-------- DOKUMENTTEXT --------
Ab 1845 ist eine Wirtschaft «Zum Grünen Glas» in der Liegenschaft Untere Zäune 15 nachweisbar. Der erste Wirt hiess Johann Gottfried Ludwig und war in Deutschland als Revoluzzer bekannt. Er liess hinter dem Haus an der Oberen Zäune einen Fechtsaal bauen und unterrichtete die Studenten der nahen Universität in dieser Kunst. Einer der Studenten, ein gewisser Wilhelm C. Röntgen, soll aber in erster Linie an einer der Töchter Ludwigs, nämlich an Anna Bertha, interessiert gewesen sein. Diese hatte - so sagt es die Legende - sogar dem bekannten Morgenmuffel Gottfried Keller jeweils ein Lächeln entlocken können. Röntgen und Anna Bertha heirateten 1872 in Utrecht, Holland. Röntgen sollte am Ende des 19. Jahrhunderts mit der Erforschung der nach ihm benannten Strahlen Weltruhm erlangen und 1901 mit dem Nobelpreis ausgezeichnet werden.

Die Wirtschaft zum Grünen Glas war bis zum Brand des Aktientheaters in der Neujahrsnacht 1890 Treffpunkt der Künstler und Freunde der ersten stehenden Zürcher Bühne. Das Theater war 1834 in der ehemaligen Barfüsserkirche (heute Parkplatz), also unmittelbar gegenüber dem Grünen Glas, eröffnet worden. Dass die Wirtschaft als einzige in der näheren Umgebung seit ihrem Bestehen eine gesellschaftliche Funktion für die Theaterfreunde besass, liegt auf der Hand. So dürften auch Richard Wagner und seine Anhänger zeitweilig im Grünen Glas ein- und ausgegangen sein. Unter Wagners Stabführung wurden in der Theatersaison 1850/51 unter anderem Der Freischütz, Die weisse Dame, Don Juan, Die Zauberflöte und Fidelio aufgeführt.
-------- DATENAUSZUG --------
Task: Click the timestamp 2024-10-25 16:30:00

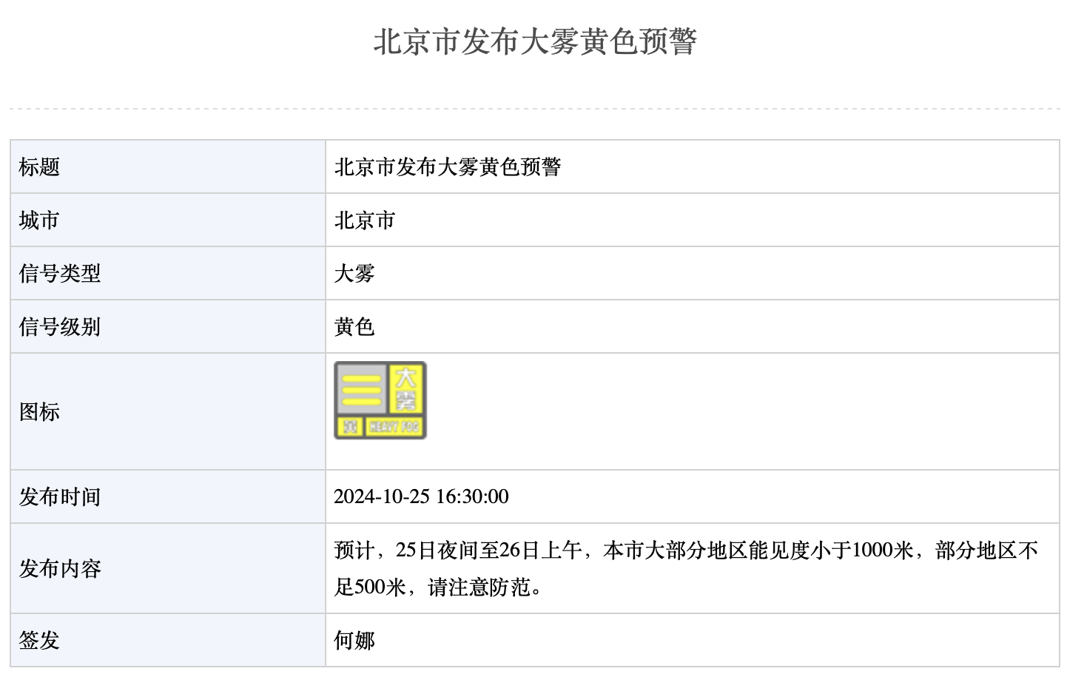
--------
## DEINE AUFGABEN
- 1) Wie hieß laut dem Text über die Wirtschaft zum Grünen Glas ihr erster Wirt?
- 2) Ändere im Text über die Wirtschaft zum Grünen Glas den Abschnitt, der bei "Die Wirtschaft zum" beginnt und bei "und Fidelio aufgeführt." endet, und gib ihn wieder, wobei "Barfüsserkirche" durch "Franziskanerkirche" ersetzt ist.
- 3) Übersetze aus dem Text über die Wirtschaft zum Grünen Glas den Satz "Röntgen und Anna Bertha heirateten 1872 in Utrecht, Holland." ins Englische.

## LÖSUNGEN ZUR ÜBUNG
- 1) Johann Gottfried Ludwig

- 2)
Die Wirtschaft zum Grünen Glas war bis zum Brand des Aktientheaters in der Neujahrsnacht 1890 Treffpunkt der Künstler und Freunde der ersten stehenden Zürcher Bühne. Das Theater war 1834 in der ehemaligen Franziskanerkirche (heute Parkplatz), also unmittelbar gegenüber dem Grünen Glas, eröffnet worden. Dass die Wirtschaft als einzige in der näheren Umgebung seit ihrem Bestehen eine gesellschaftliche Funktion für die Theaterfreunde besass, liegt auf der Hand. So dürften auch Richard Wagner und seine Anhänger zeitweilig im Grünen Glas ein- und ausgegangen sein. Unter Wagners Stabführung wurden in der Theatersaison 1850/51 unter anderem Der Freischütz, Die weisse Dame, Don Juan, Die Zauberflöte und Fidelio aufgeführt.

- 3) Röntgen and Anna Bertha married in 1872 in Utrecht, Holland.